Given passage:
— Start —

Guyana is in no position to make any technical or financial contribution to assist in the present circumstances. Never the less, we owe a humanitarian duty to extend our solidarity with the Government and people of that country as they struggle to mitigate the effects of the current disaster. The People’s National Congress Reform, therefore, wishes to record its deep sense of loss and extend condolences to the all the families of Japan who have suffered losses in the recent earthquake and tsuname equally as solidarity is extended to the people and Government of that country as they struggle to overcome the consequences of this disaster, including a possible nuclear meltdown;


The recent natural disasters around the world, including, the earthquakes in New Zealand and Japan, should put the Guyana Government on notice that the Guyana Civil Defence Commission and the country’s disaster preparedness should be matters of national priority as Guyana continues to experience the adverse effects of torrential rains. The experiences of Guyanese during the massive floods of 2005 demonstrate that we have not yet developed the capacity to deal with such disasters. It was fortuitous that the Demerara Conservancy Dam was not seriously breached at that time as it is still frightening to contemplate how, with inadequate facilities, evacuation of citizens from the below sea level coastline would have been accomplished. That danger still, however, exists as the persistent rainfall over the past two weeks have demonstrated.

After only two weeks of rain, several villages along the coastal and riverain areas are inundated. Rice, ground provision and green vegetable farmers have suffered severe losses, while many villages have been under water, thus curtailing normal economic activity. The residents who are suffering these adverse effects are none the wiser of any principled approach to the assistance being offered by the PPP administration, leading to the conclusion that what should be humanitarian efforts and national responsibility are political interventions.


It is therefore appropriate that the PNCR urge the PPP Administration to treat as a matter of national priority the effective and efficient organisation of the Civil Defence Commission. Nothing can be more unsatisfactory than the lack of public information about standard operational procedures, should any serious eventuality occur, such as, the flooding of major sections of the coast as a result of a major breach of our sea defences coupled with a major breach on the conservancy dam.

What is the evacuation plan?

Where is the equipment and facilities to facilitate the execution of any plan at all?

Where are citizens to assemble in the various villages in such eventualities?

Where are the temporary housing facilities after evacuation?

Unless these questions can be answered positively and the answers are known to citizens, the likely result is the creation of national panic and pandemonium that can lead to escalation of the effects of a disaster.

— End —

Problems to work on:
(1) According to the passage, which dam was fortunately not seriously breached during the 2005 floods?
(2) Transcribe the passage word for word, starting at "What is the" and ending at "of a disaster.".

Information shown:
— Start —

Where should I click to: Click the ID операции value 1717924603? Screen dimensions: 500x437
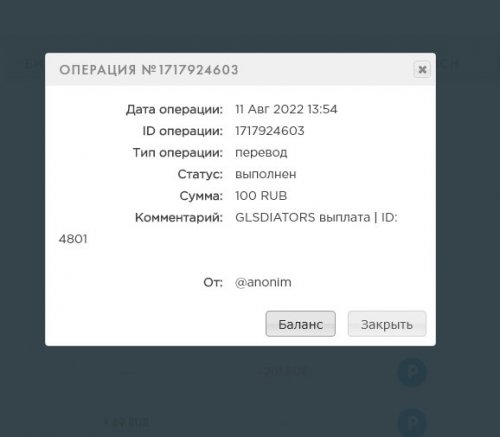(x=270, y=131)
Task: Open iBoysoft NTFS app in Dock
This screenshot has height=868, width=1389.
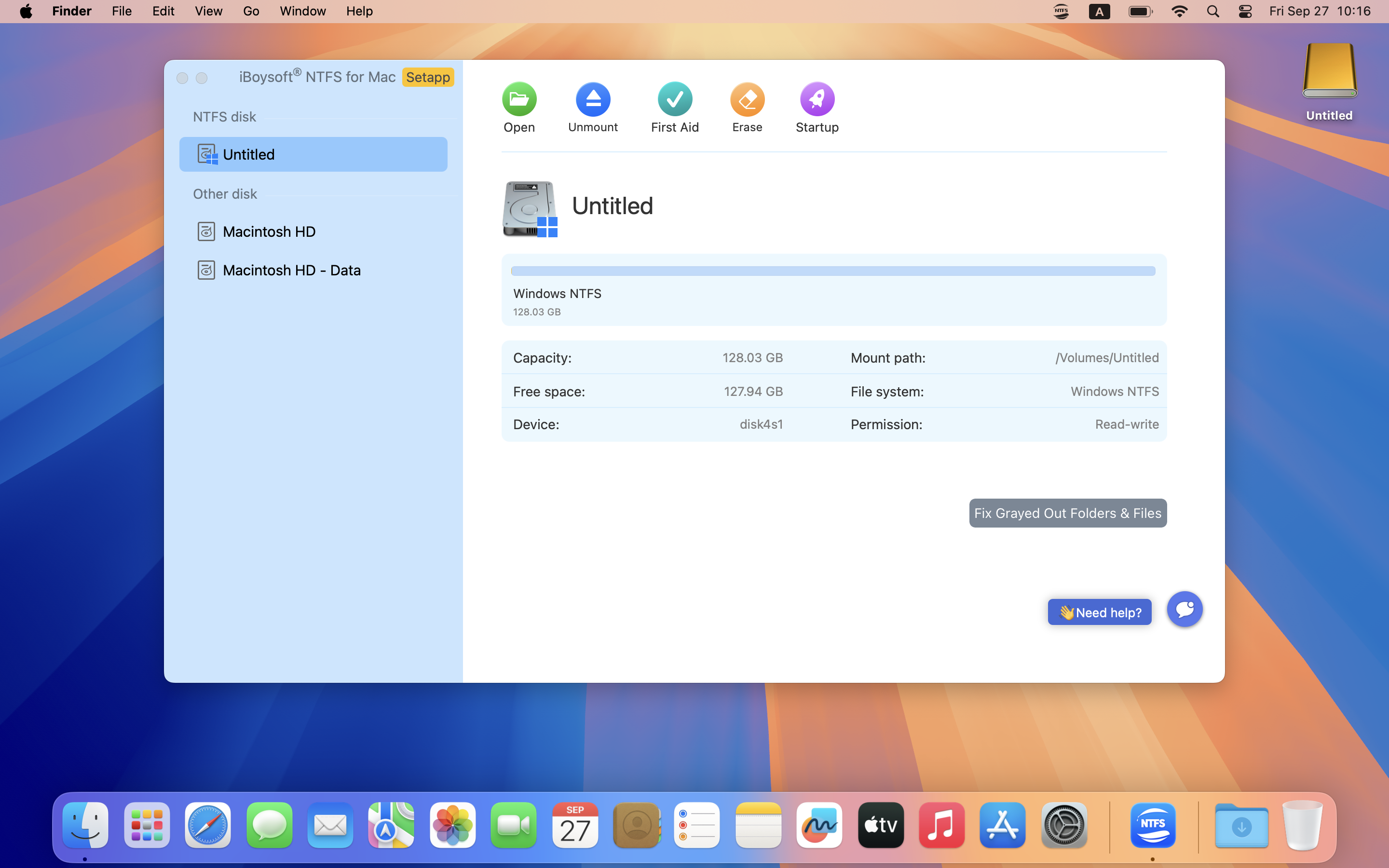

— End —

Answers by task:
(1) The Demerara Conservancy Dam.

(2)
What is the evacuation plan?

Where is the equipment and facilities to facilitate the execution of any plan at all?

Where are citizens to assemble in the various villages in such eventualities?

Where are the temporary housing facilities after evacuation?

Unless these questions can be answered positively and the answers are known to citizens, the likely result is the creation of national panic and pandemonium that can lead to escalation of the effects of a disaster.